顧客情報の見返り数百万円か 元郵便局長、繰り返し受け取る?

 熊本県天草市の元郵便局長の男性が在職時、生命保険の顧客情報を漏らした見返りに保険代理店側から現金を受け取った疑いがある問題で、元局長が受領した総額が数百万円に上るとみられることが、関係者への取材で分かった。

 関係者によると、元局長は、郵便局が取り扱う保険の顧客情報を保険代理店の営業担当者に漏えいした。その情報を基に保険代理店が契約を成立させるたびに、得られた営業手当の一部を繰り返し受け取っていた疑いがあるという。保険代理店の営業担当者は元郵便局員だった。

 元局長は、天草市の小規模局の局長だったが、今年に入り問題が発覚した後、日本郵便は別の局に異動させ、調査を続けている。熊本県警も日本郵便株式会社法違反(収賄)に当たる可能性があるとみて、慎重に捜査しているとみられる。
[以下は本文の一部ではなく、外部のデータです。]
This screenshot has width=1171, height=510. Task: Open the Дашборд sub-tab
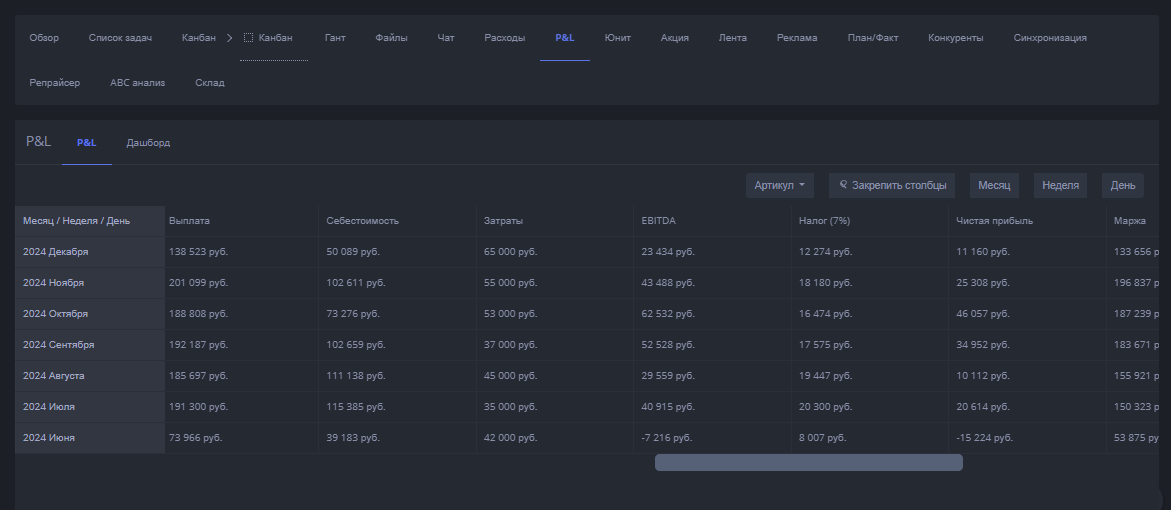(x=148, y=143)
 ある保険代理店に勤める男性は「郵便局の保険に加入しているのは高齢者が多く、勧誘がしやすい。家族構成や契約状況などの顧客情報が手に入れば、営業がうまくいく確率は格段に上がるだろう」と話した。

 3月末には鹿児島中央郵便局(鹿児島市)の局員=懲戒解雇=が、生命保険の顧客情報を漏らした見返りに保険代理店から62万円相当の商品券などを受け取ったとして、同法違反容疑で逮捕された。贈賄側として逮捕された保険代理店側の2人も元郵便局員だった。